Bodily fluids. HIV, gonorrhoea, chlamydia, and hepatitis B are transmitted through semen, vaginal fluids, and blood. Condoms are highly effective against these infections because they prevent fluid exchange.

Skin-to-skin contact. Herpes (HSV), syphilis, and HPV can spread through direct contact with infected skin, sores, or warts, including areas not covered by a condom. This is why condoms reduce rather than eliminate risk for these infections.

Shared items. Some infections, particularly trichomoniasis, can be transmitted through shared sex toys. Hepatitis B can survive outside the body for up to seven days on surfaces.

Understanding the route matters because it determines which prevention methods work best for which infections.

Prevention strategies that actually work

No single method provides 100% protection against all STIs. Effective prevention combines multiple approaches.

Condoms

Condoms remain the most accessible and broadly effective barrier method. When used consistently and correctly, they provide high levels of protection against STIs transmitted through bodily fluids: HIV, gonorrhoea, chlamydia, and trichomoniasis.

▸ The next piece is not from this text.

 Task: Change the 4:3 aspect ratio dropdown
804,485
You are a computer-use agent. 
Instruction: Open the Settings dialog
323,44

For infections spread by skin-to-skin contact (herpes, syphilis, HPV), condoms reduce risk but cannot eliminate it entirely, because they do not cover all potentially infected skin. A review of prospective studies published in the Bulletin of the World Health Organization found condom use associated with statistically significant protection against chlamydia, gonorrhoea, HSV-2, and syphilis in both men and women.

Key points:

Latex and polyurethane condoms both provide effective STI protection. Lambskin condoms do not block viral transmission and should not be used for STI prevention. Use water-based or silicone-based lubricant with latex condoms; oil-based lubricants degrade latex. A new condom is needed for each act of vaginal, anal, or oral sex and when switching between acts.

Vaccination

Two vaccines are directly relevant to STI prevention in the UK:

HPV vaccination. The NHS offers HPV vaccination to all children aged 12-13. The vaccine protects against HPV types 16 and 18 (responsible for the majority of HPV-related cancers) and types 6 and 11 (responsible for most genital warts). UKHSA 2024 data shows genital warts diagnoses in 15-17 year olds dropped to just 78 cases, down from several thousand before the vaccination programme began. If you missed the school programme, we offer HPV testing and can advise on catch-up vaccination.

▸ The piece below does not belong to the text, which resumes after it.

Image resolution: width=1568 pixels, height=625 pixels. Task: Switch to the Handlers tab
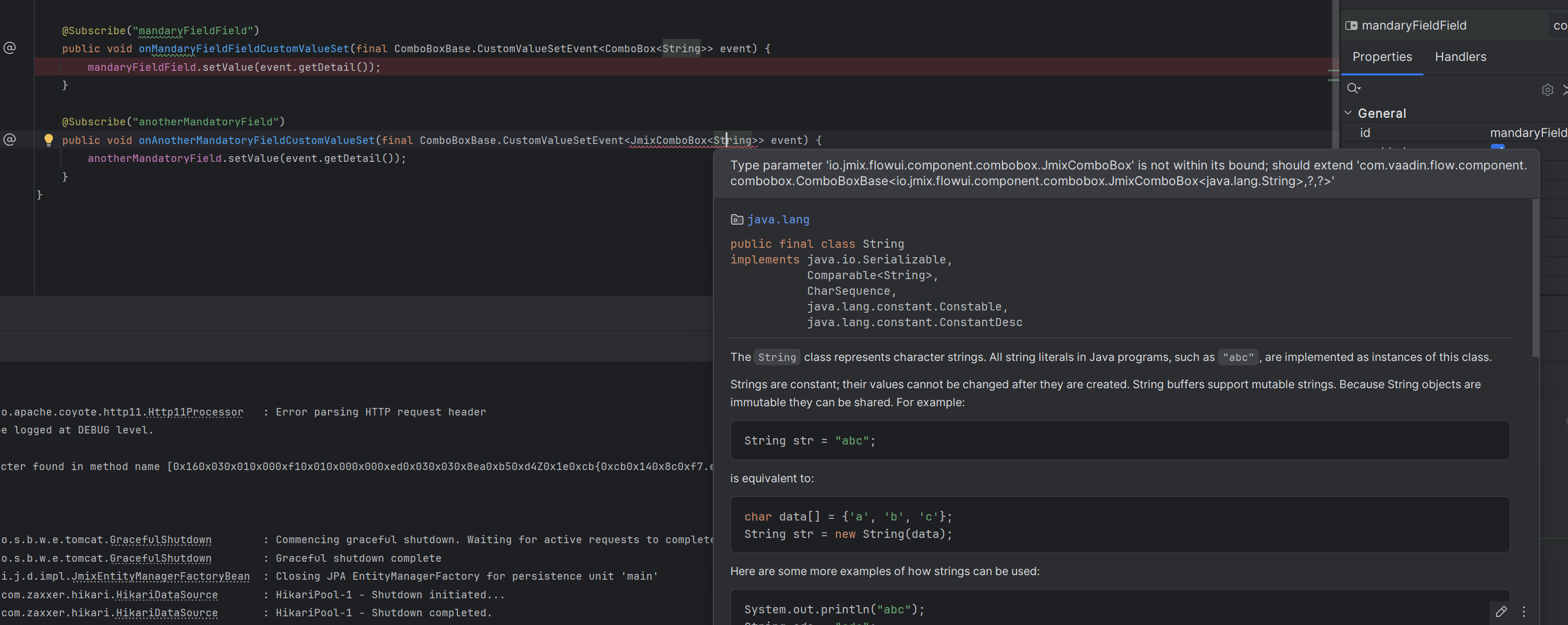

Hepatitis B vaccination. Effective and widely available. Recommended for anyone at ongoing risk, including people with multiple sexual partners and men who have sex with men. We test for hepatitis B as part of our Gold and Platinum screening packages.

Gonorrhoea vaccination. From August 2025, the NHS began offering meningococcal B vaccination to eligible groups to reduce gonorrhoea risk. Early evidence from other countries suggests approximately 30% protection against gonorrhoea. This is a new development and not a substitute for condom use or testing.

Regular testing

This is the most underused prevention strategy. Most STIs produce no symptoms, particularly in women. Chlamydia, gonorrhoea, syphilis, HIV, and hepatitis B can all be present for months or years without any outward sign. You cannot tell whether you or a partner is infected by looking, feeling, or asking.

BASHH recommends:

Testing at least annually if you are sexually active with new or casual partners. Testing after every new sexual partner, ideally before first sexual contact with the next partner. Testing after any unprotected sex with a partner of unknown status. Routine screening every 3 months for men who have sex with men with multiple partners.

We offer walk-in testing at 117a Harley Street six days a week, with results from 4 hours for our FAST Screen (£350) or 24 hours for standard packages. No GP referral needed.

Communication with partners

Discussing sexual health with a new partner before sex is straightforward and effective. It does not need to be a formal conversation. Knowing whether a partner has been recently tested, or agreeing to get tested together before starting a sexual relationship, substantially reduces risk.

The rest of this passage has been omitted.